§ Exercise description:
Express the lines of the data below as a Markdown table with the columns "Row" and "Entry." Start at the line containing "At what coordinates should I click to accomplish: Clear" and end at the final line of the data, including both ends. Omit blank lines and the pictures.

[Collected data entries]
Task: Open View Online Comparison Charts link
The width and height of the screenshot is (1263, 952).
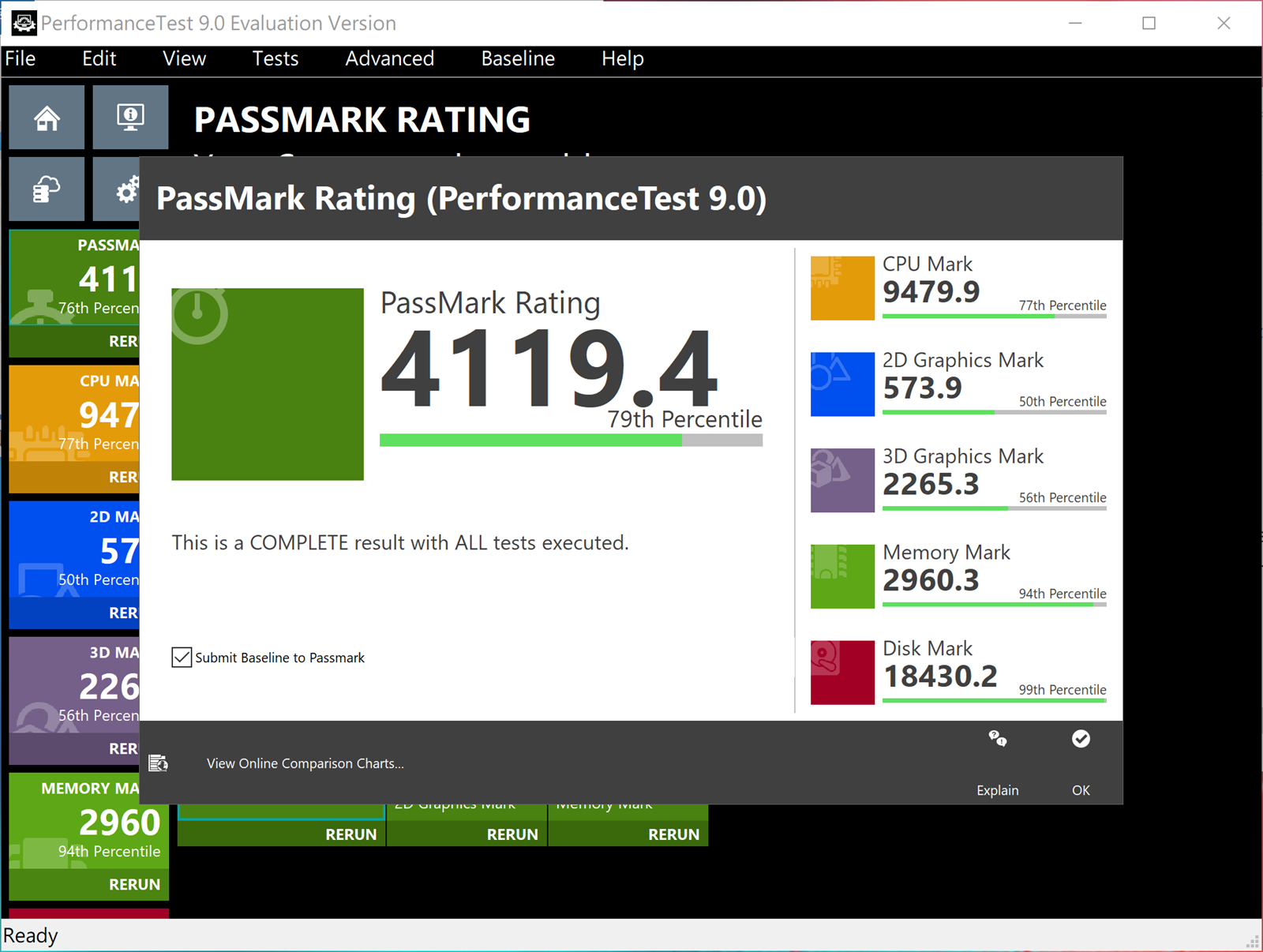Action: (305, 763)
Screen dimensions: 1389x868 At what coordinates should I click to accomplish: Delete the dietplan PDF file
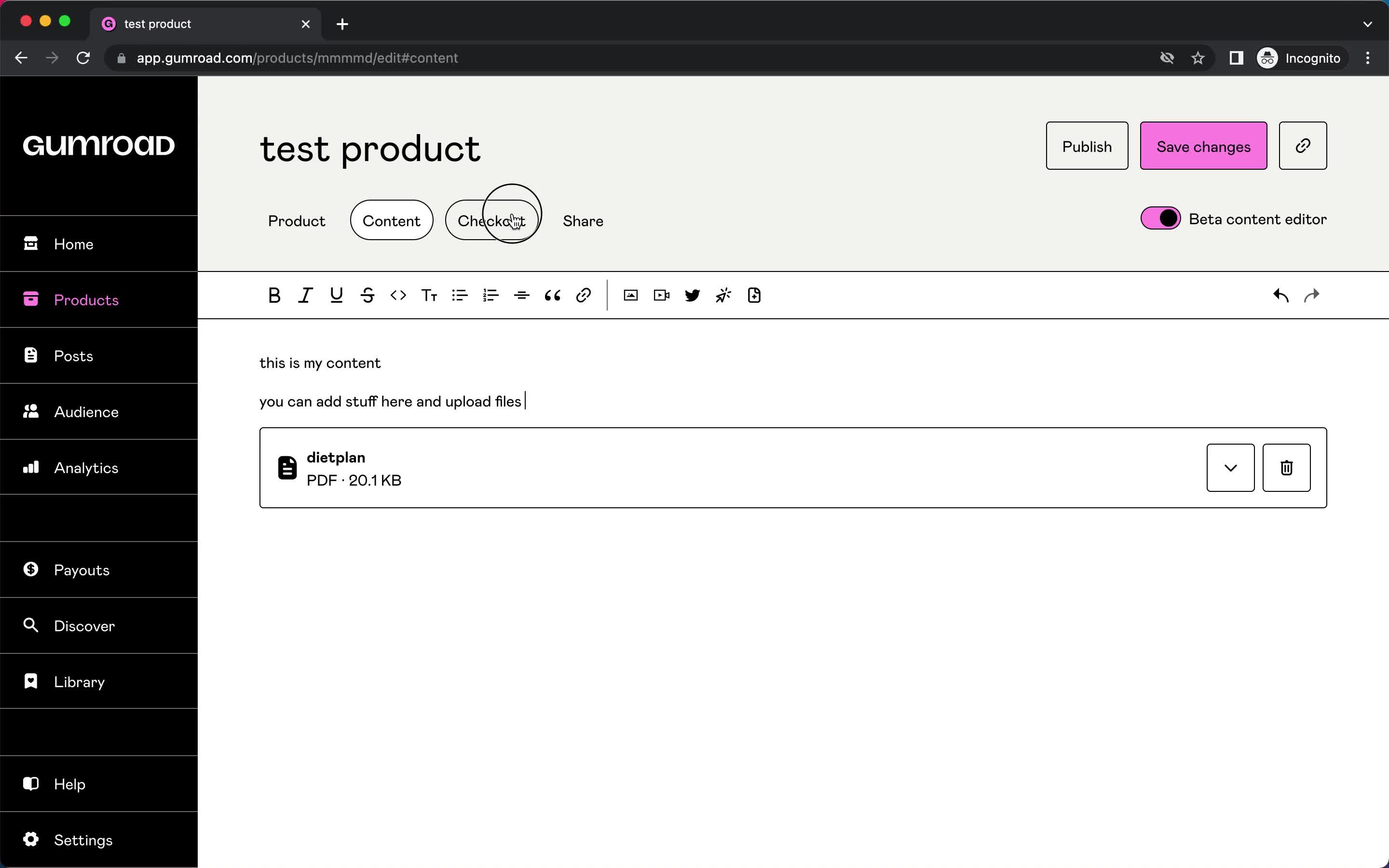click(1287, 467)

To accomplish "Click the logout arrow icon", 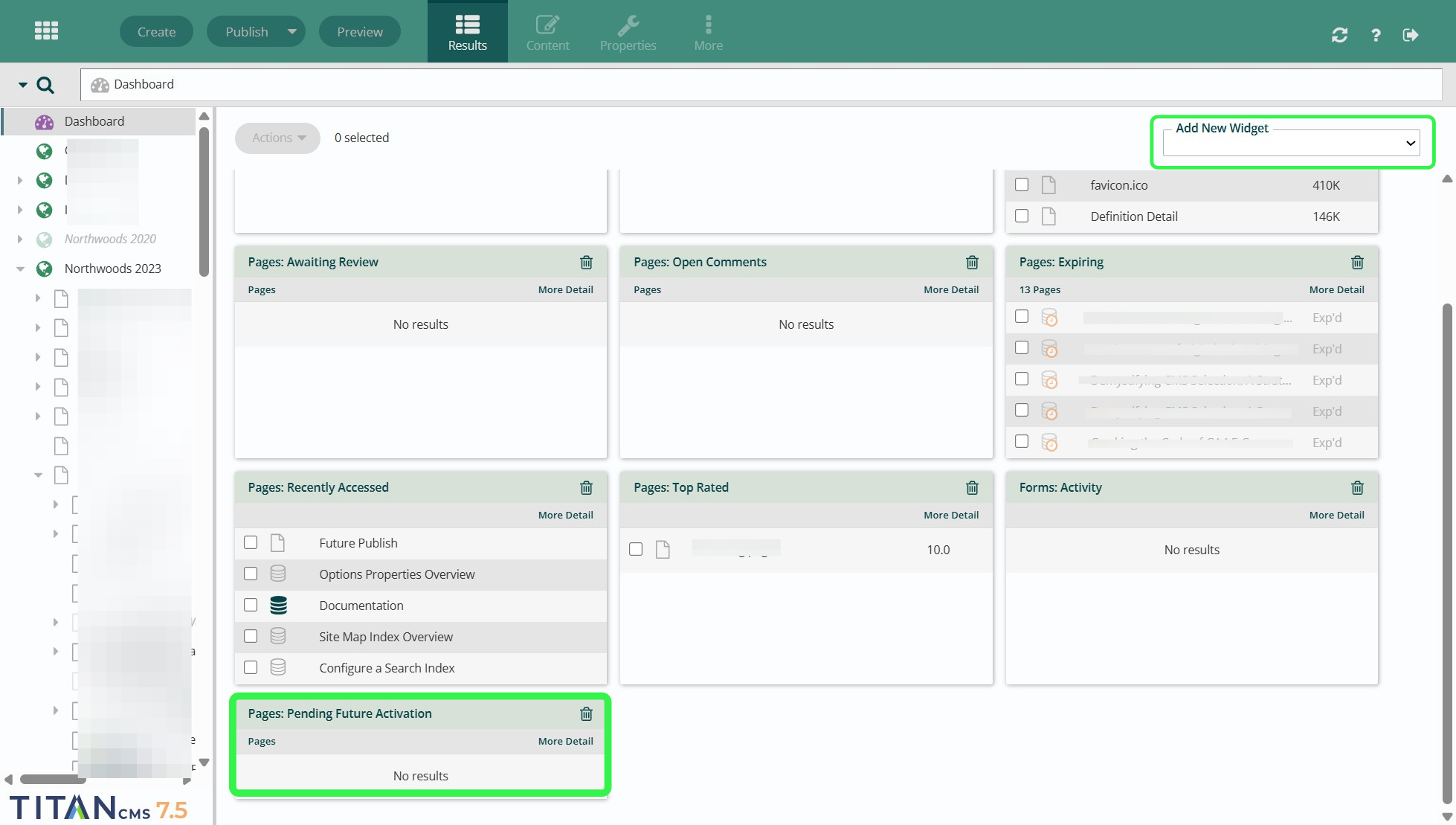I will 1410,35.
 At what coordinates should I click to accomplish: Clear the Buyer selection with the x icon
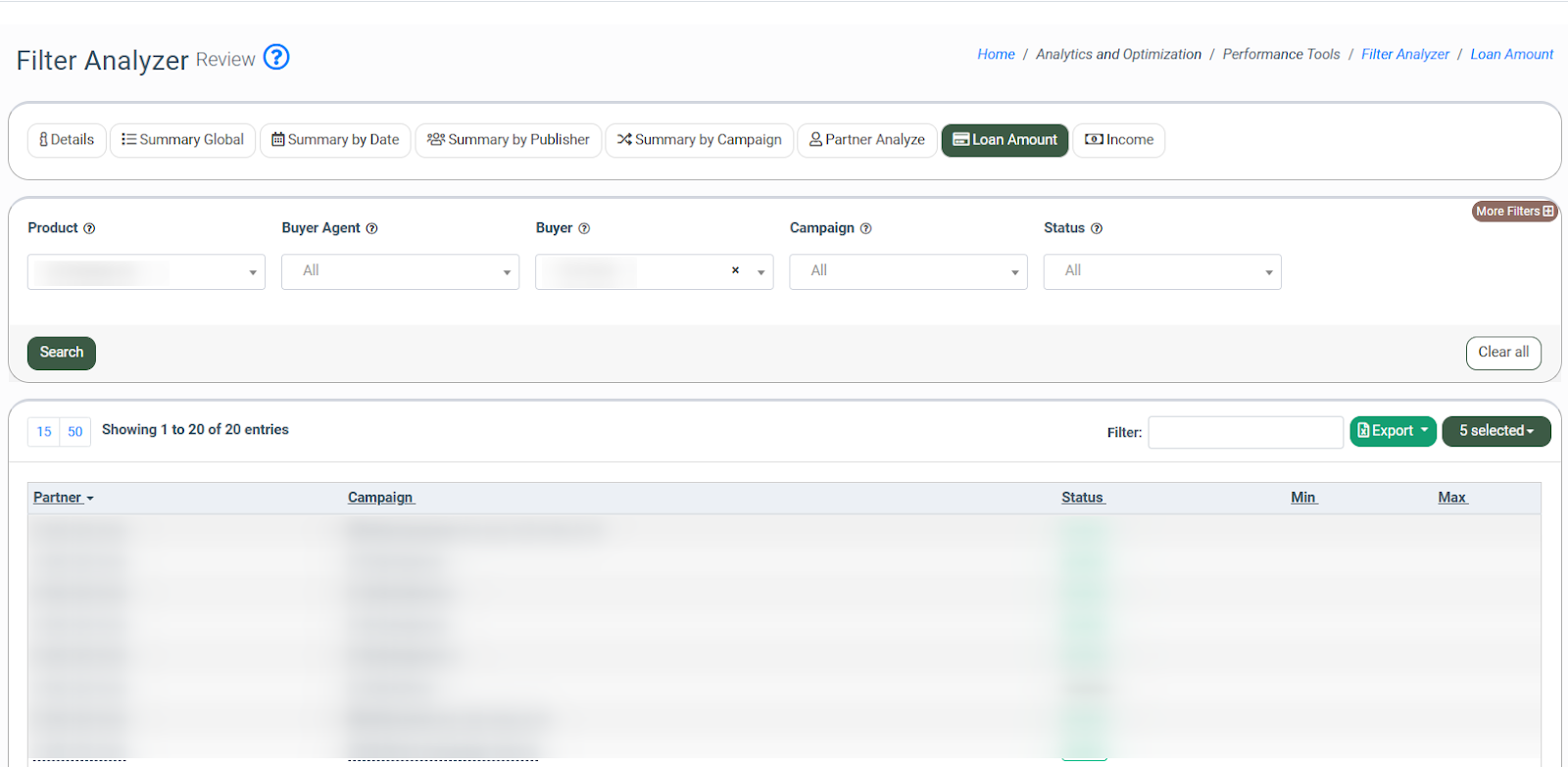pos(735,270)
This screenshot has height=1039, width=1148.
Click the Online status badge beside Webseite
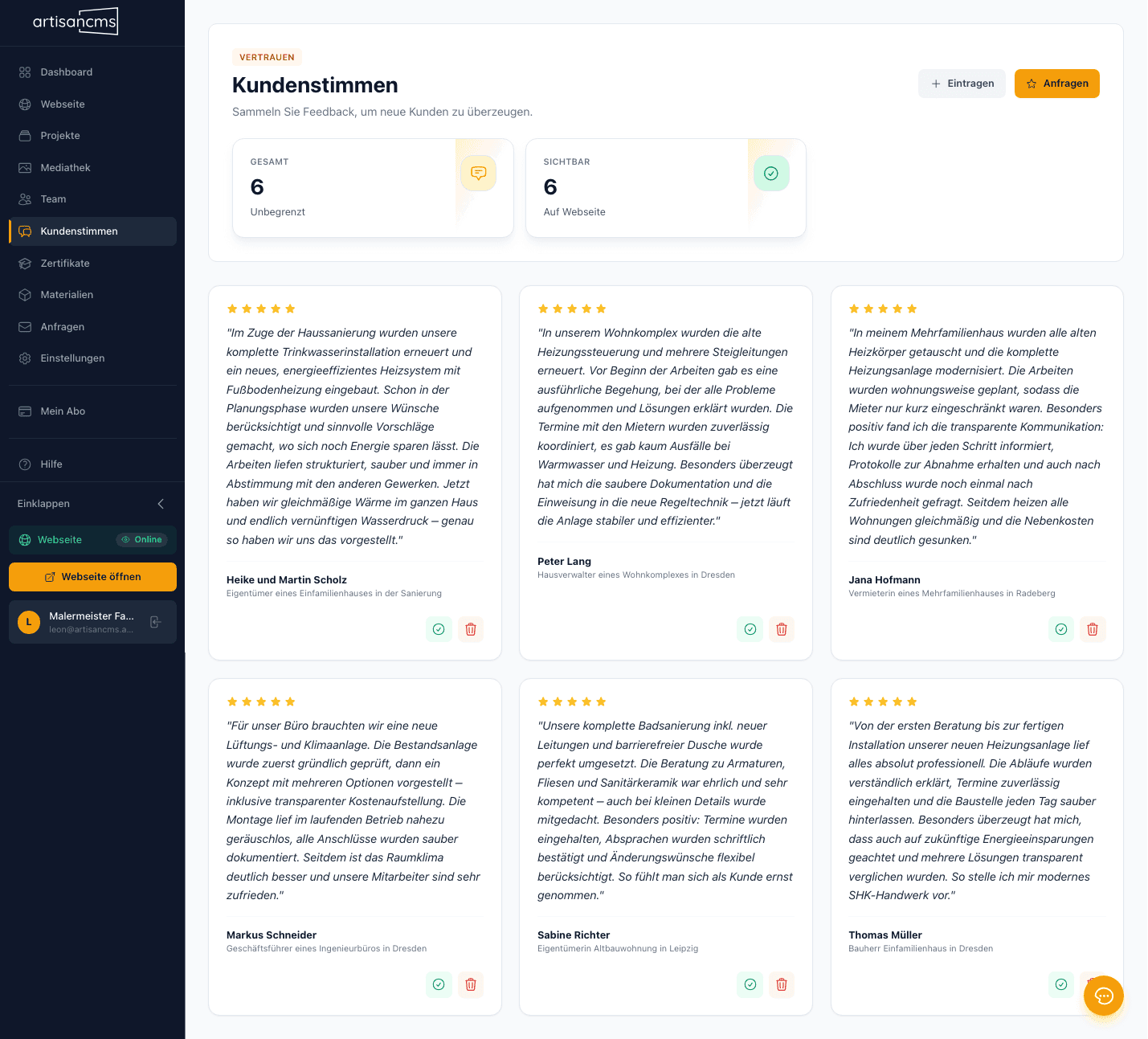click(141, 539)
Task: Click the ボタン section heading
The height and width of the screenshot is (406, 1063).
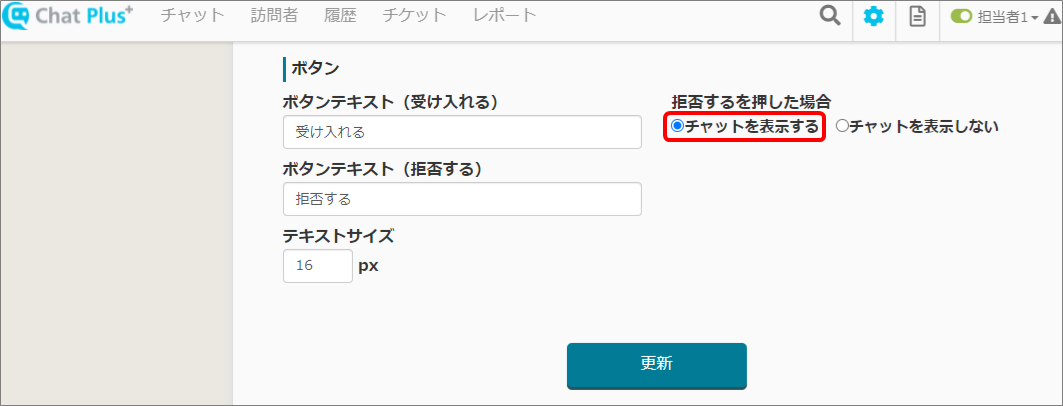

§ Answer for the task:
| Row | Entry |
|---|---|
| 1 |  At what coordinates should I click to accomplish: Clear the Buyer selection with the x icon |
| 2 | pos(735,270) |
| 3 | This screenshot has height=1039, width=1148. |
| 4 | Click the Online status badge beside Webseite |
| 5 | click(141, 539) |
| 6 | Task: Click the ボタン section heading |
| 7 | The height and width of the screenshot is (406, 1063). |